Разнесся слух, что в стойбище Локэ приедет секретарь обкома. Но раньше секретаря примчался Ринтытегин. Он обошел все яранги, придирчиво осматривал жилища и ругал неряшливых хозяек:
– Не стыдно? Вы же члены одного из лучших колхозов района!
Потом он зашел в школу и посидел на уроке. Даже заставил одного ученика написать на доске слова: ЛЕНИН, МОСКВА.
– Молодец, – похвалил он мальчика. – Как тебя зовут?
– Инэнликэй, – ответил мальчик.
– Чей сын?
– Приемный сын Инэнли, – серьезно ответил Инэнликэй.
Секретарь обкома прилетел вечером на вертолете. С ним было много народу, и у Праву заныла рука, пока он знакомился со всеми. «Целая свита», – подумал Праву, не представляя, как удастся накормить и устроить на ночлег такое количество людей. Если бы это были свои колхозники, а то начальство… Праву поделился опасениями с Наташей.
– У тебя появились симптомы угодничества, – пошутила она.
– Какое это угодничество? – возразил Праву. – Просто хочется, чтобы гостям было удобно. Что в этом плохого? Разве не хочет этого же каждый радушный хозяин?
Приезжие прошлись по стойбищу.
– Когда собираетесь переселять людей в колхозный поселок? – спросил Савелий Михайлович у Елизаветы Андреевны.
– Как только выстроим дома, – ответила Елизавета Андреевна. – Думаю, что к Первому мая.
– Это хорошо, – сказал Савелий Михайлович. – Будет людям настоящий праздник.
Слетали и в стадо.

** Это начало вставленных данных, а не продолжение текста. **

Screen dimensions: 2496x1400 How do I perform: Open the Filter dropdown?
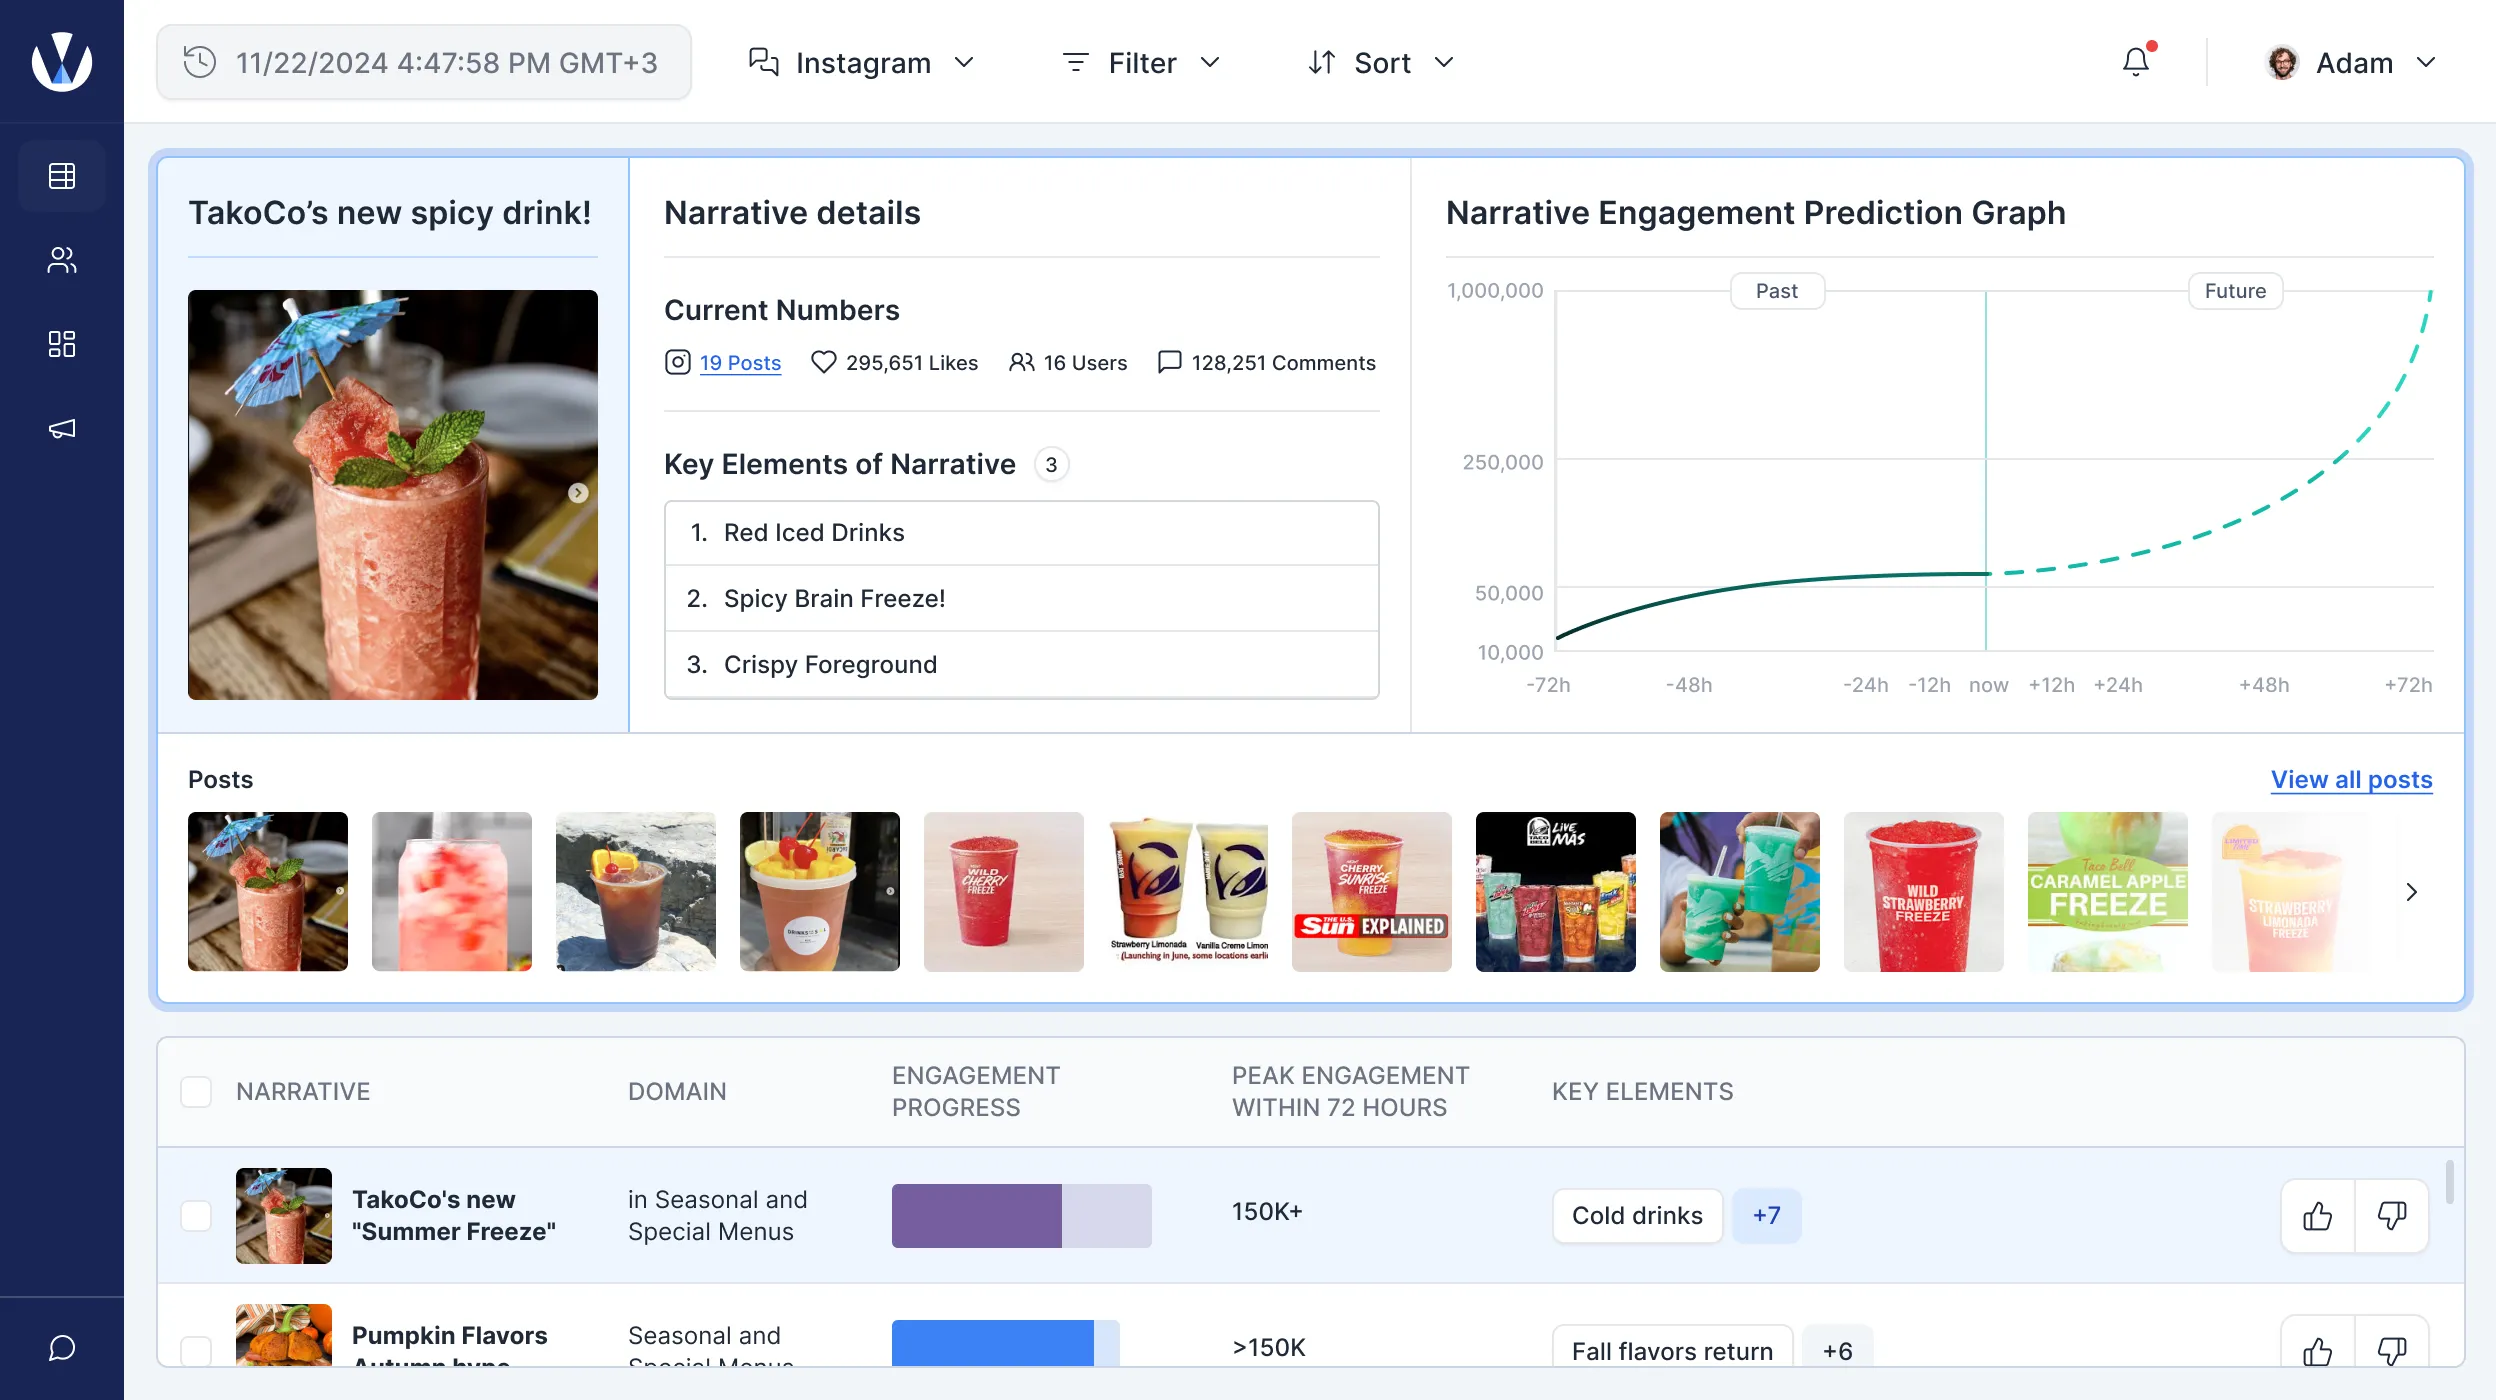1141,62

Савелий Михайлович приглашал в вертолет пастухов, но никто не отважился лететь.
Инэнли сказал:
– Вы летите, а мы пешком пойдем.
Вертолет поднялся над стойбищем. Яранги вместе со школой качнулись в сторону и поплыли назад.

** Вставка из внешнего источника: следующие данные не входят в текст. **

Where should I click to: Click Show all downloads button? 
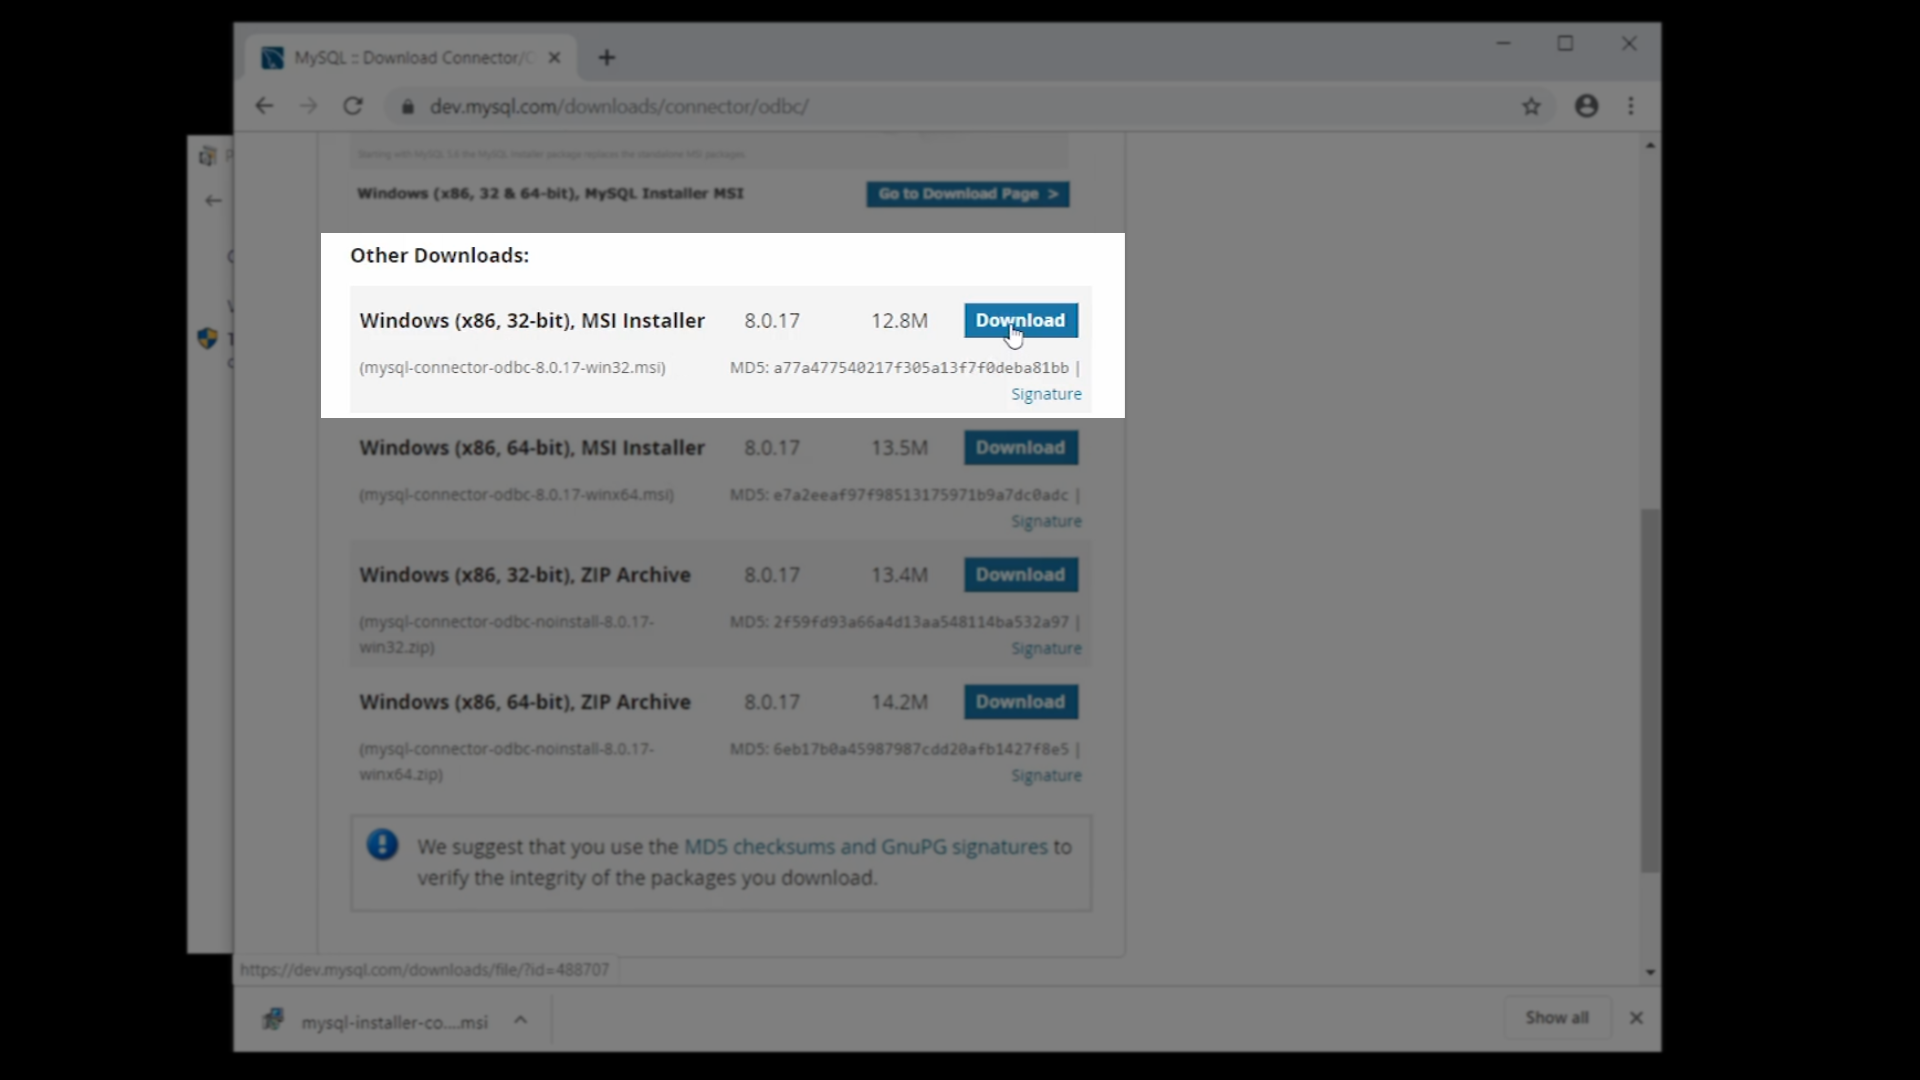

Узкая долина, зажатая горами, петляла между крутых, скалистых склонов. Тень вертолета бежала по голым скалам, на которых не держался снег – так их отполировали ветры. Там, где долина расширялась, образуя небольшое ровное место, паслось стадо.
Вертолет опустился возле яранги, где грелись пастухи. На шум вышел Рунмын. Спокойно поздоровался с приезжими, но особенно горячо потряс руку летчику.
Корреспондент газеты – необыкновенно толстый, но подвижный человек, – сойдя с вертолета, суетился, выискивая удобную точку для фотографирования.
– Нельзя ли подозвать поближе оленей? – обратился он к Рунмыну.
Коравье перевел просьбу, и Рунмын с готовностью ответил:
– Можно! – и стал развязывать шнурок на своих штанах.
Олени со всех ног бросились к желтому пятну, образовавшемуся на снегу.
– Соляной подкормки не хватает, – заметил Савелий Михайлович.
Секретарь обкома пошел вдоль стада. Олени разрыхлили снег, идти было трудно. Спутники один за другим отставали, пока с Савелием Михайловичем не остались лишь Праву и Коравье. Праву с тревогой наблюдал за покрасневшим, вспотевшим лицом секретаря обкома.
– Давайте покурим, – предложил Праву.
– Я не курю, – тяжело дыша, ответил Савелий Михайлович. – Ты кури, а я отдышусь.
Они сели на торчащую из-под снега кочку. Савелий Михайлович снял с головы шапку и подставил зимнему солнцу коротко остриженную седую голову.
– Переедет стойбище в Торвагыргын, что дальше будешь делать? – спросил он.